**Data records:**

┌──

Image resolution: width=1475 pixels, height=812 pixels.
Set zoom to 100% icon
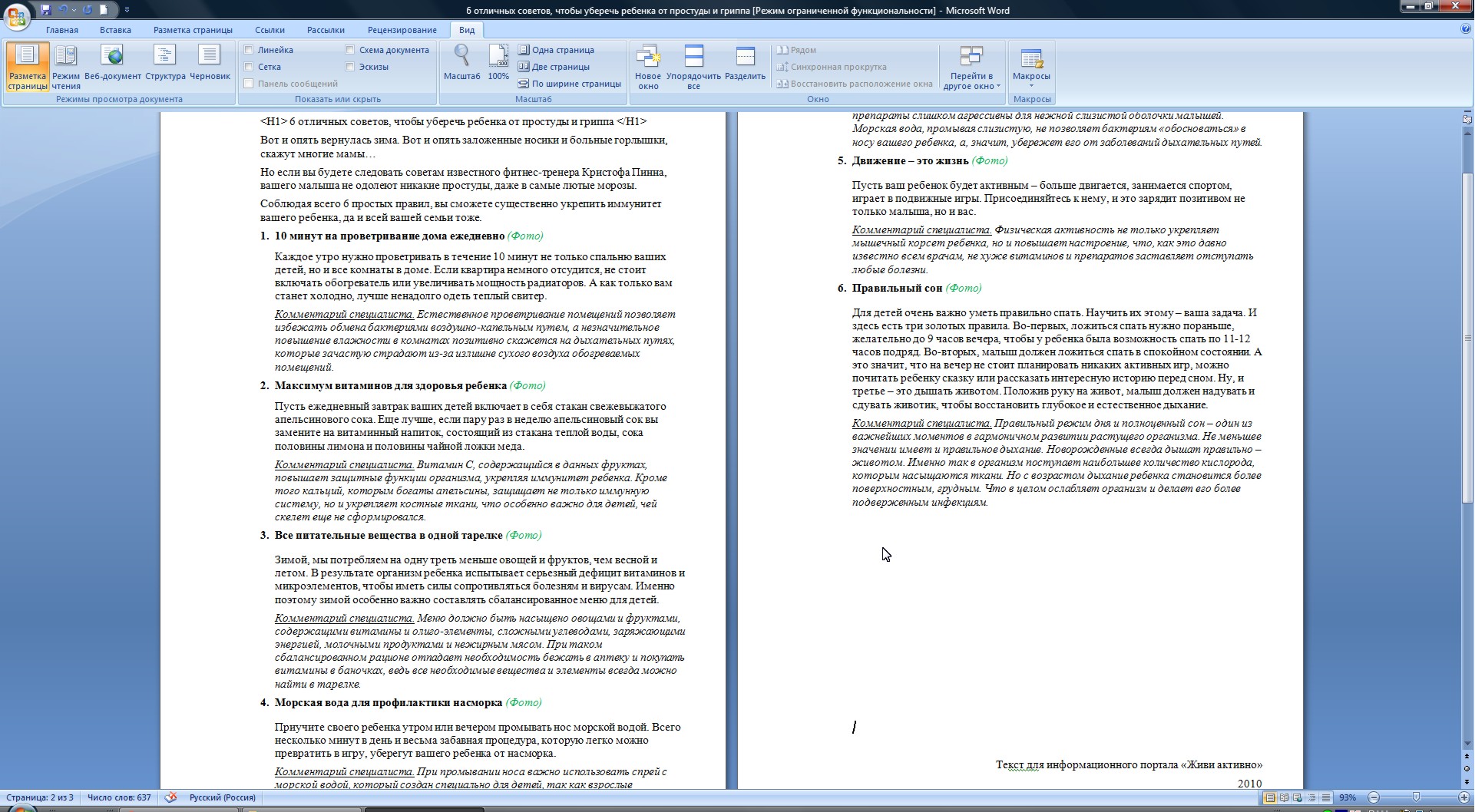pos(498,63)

└──
┌──

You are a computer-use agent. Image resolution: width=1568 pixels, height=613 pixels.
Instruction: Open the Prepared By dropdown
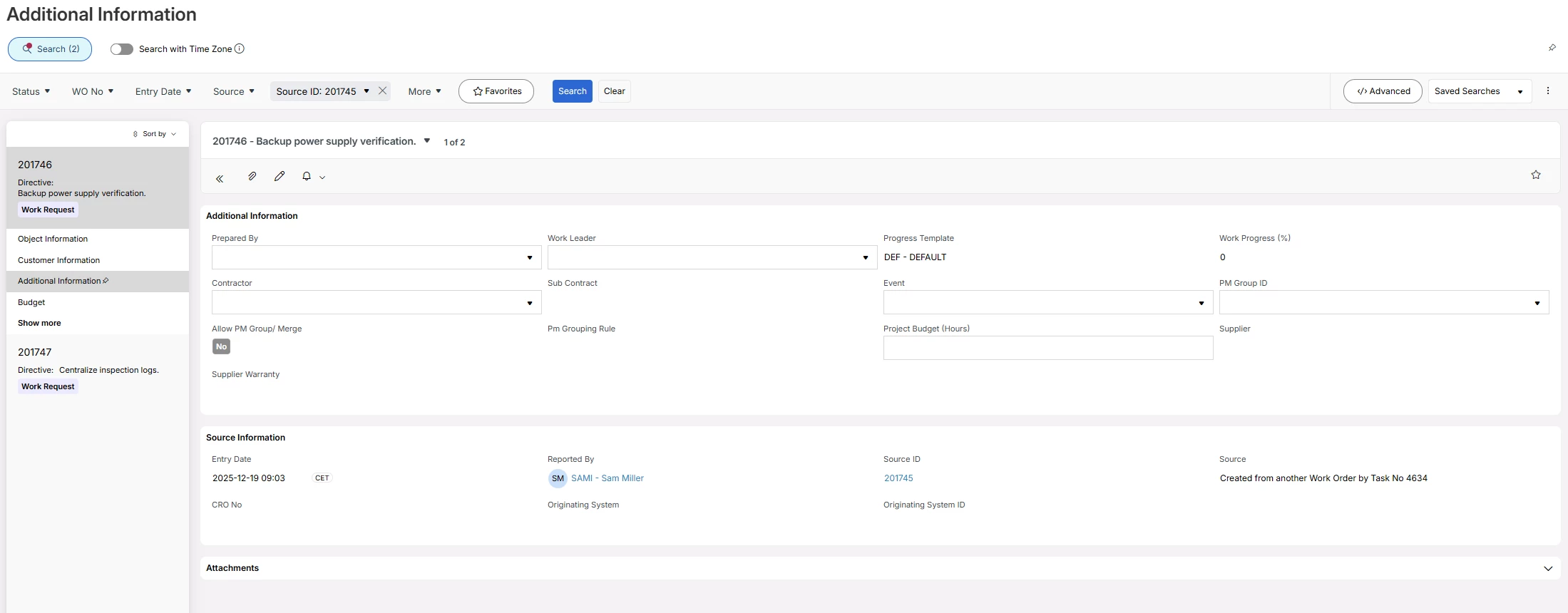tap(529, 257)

└──

**The task:** Would you please return every line in the listing where "width" shows up?

**Exercise response:**
Image resolution: width=1475 pixels, height=812 pixels.
You are a computer-use agent. Image resolution: width=1568 pixels, height=613 pixels.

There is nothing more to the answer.